__Instructions for the task__
Scale the lines between the one holding "Where should I" and the one holding "pyautogui.click(x=906, y=193)", inclusive, and give them all again with the items' requests left as they are. Multiply every click coordinate in the answers by 2.45, round to whole numbers with halves going up, and leave the pictures out.

__The input__
########################################
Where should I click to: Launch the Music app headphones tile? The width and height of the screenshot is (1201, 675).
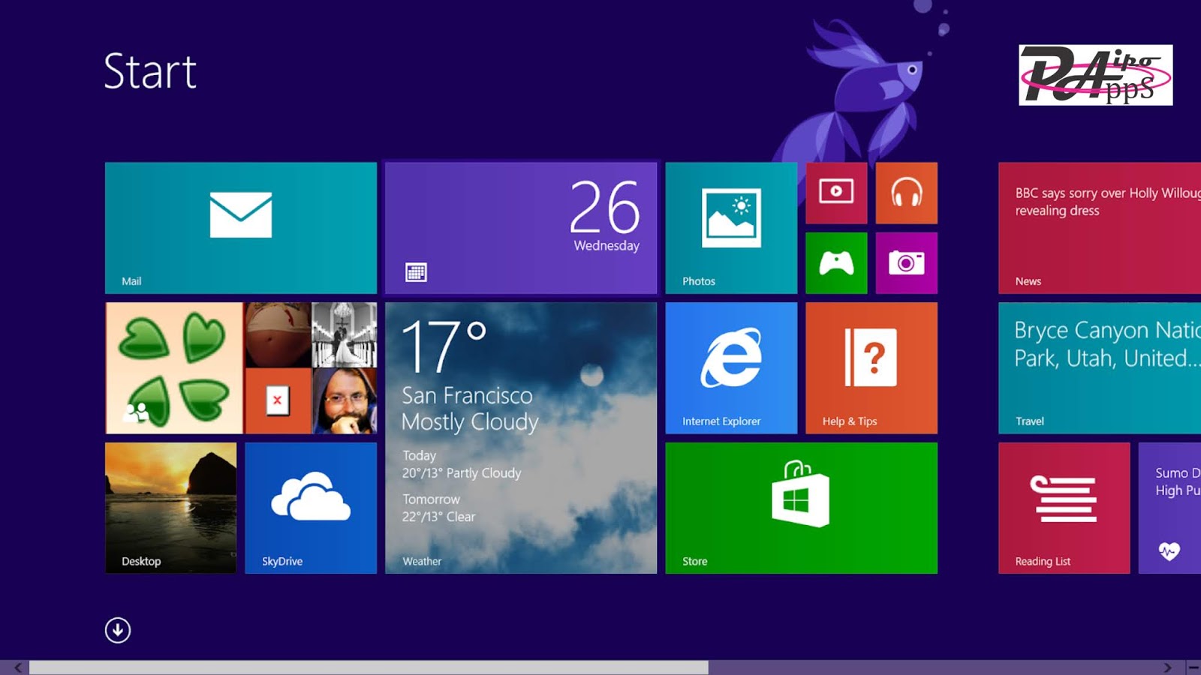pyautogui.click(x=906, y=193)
########################################
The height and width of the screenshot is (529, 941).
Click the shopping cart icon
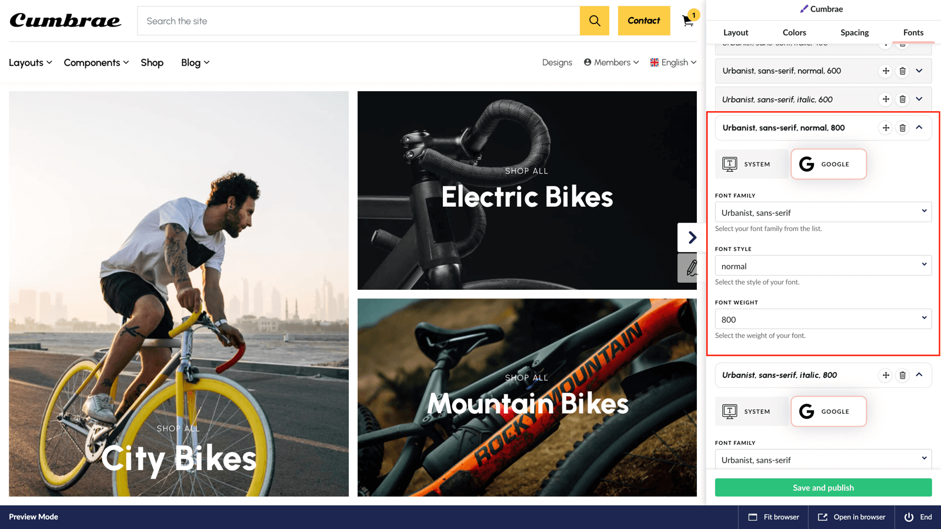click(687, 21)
########################################
__Answer to the exercise__
Where should I click to: Launch the Music app headphones tile? The width and height of the screenshot is (1201, 675).
pyautogui.click(x=2220, y=473)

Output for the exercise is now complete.